## WORK ORDER
Tally the lines below that contain "title". The number is the whole answer.

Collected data
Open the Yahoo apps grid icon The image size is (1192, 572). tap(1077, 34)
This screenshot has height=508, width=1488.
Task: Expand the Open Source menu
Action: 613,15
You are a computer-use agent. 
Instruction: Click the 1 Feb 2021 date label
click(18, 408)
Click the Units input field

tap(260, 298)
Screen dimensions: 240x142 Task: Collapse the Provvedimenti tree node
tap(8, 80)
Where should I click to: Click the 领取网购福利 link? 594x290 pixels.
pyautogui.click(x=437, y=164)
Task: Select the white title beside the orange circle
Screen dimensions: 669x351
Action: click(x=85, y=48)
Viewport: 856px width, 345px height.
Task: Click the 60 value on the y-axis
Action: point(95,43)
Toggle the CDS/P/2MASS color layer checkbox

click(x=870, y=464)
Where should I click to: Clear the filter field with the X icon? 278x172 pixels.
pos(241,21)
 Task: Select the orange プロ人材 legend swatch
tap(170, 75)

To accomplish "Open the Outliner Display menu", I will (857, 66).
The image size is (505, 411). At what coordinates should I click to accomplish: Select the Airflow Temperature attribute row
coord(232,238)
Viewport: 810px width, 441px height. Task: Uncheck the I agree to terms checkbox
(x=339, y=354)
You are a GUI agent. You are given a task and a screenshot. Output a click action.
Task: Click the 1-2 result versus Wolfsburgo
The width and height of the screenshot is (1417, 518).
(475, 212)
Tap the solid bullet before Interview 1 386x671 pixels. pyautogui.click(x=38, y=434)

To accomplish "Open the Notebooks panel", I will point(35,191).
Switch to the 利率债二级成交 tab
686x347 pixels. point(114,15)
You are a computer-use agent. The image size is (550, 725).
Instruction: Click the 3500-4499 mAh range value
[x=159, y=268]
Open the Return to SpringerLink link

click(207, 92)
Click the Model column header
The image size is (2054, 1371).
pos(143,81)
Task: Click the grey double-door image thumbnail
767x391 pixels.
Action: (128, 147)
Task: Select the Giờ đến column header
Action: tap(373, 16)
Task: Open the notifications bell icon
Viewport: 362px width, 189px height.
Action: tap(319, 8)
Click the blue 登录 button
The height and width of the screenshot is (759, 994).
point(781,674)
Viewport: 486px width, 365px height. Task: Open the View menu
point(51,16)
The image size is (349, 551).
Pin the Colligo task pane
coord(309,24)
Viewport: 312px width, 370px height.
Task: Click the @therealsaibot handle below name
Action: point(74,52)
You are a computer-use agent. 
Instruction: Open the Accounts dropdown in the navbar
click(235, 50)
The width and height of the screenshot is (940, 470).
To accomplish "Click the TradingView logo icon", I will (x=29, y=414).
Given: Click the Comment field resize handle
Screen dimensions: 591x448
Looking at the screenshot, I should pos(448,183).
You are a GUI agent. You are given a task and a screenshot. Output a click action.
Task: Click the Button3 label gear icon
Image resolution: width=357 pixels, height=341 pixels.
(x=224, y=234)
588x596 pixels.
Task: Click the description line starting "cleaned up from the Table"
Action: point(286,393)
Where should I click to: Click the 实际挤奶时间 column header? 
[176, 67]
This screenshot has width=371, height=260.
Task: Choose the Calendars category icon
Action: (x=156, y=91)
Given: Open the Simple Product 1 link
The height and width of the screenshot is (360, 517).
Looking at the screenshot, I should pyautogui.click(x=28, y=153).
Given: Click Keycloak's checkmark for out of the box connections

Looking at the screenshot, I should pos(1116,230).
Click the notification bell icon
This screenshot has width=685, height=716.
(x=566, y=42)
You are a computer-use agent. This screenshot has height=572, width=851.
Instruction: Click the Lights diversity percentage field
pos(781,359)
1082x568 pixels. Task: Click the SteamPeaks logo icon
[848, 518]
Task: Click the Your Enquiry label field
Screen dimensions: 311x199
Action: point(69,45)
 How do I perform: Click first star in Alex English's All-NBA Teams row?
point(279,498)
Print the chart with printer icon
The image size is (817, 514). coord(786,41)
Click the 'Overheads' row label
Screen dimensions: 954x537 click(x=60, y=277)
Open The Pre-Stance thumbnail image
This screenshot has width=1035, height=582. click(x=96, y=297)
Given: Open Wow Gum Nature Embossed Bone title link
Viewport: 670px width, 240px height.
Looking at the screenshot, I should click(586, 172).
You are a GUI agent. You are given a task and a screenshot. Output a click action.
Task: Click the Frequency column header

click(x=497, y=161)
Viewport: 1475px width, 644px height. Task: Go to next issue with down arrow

## ANSWER AREA
2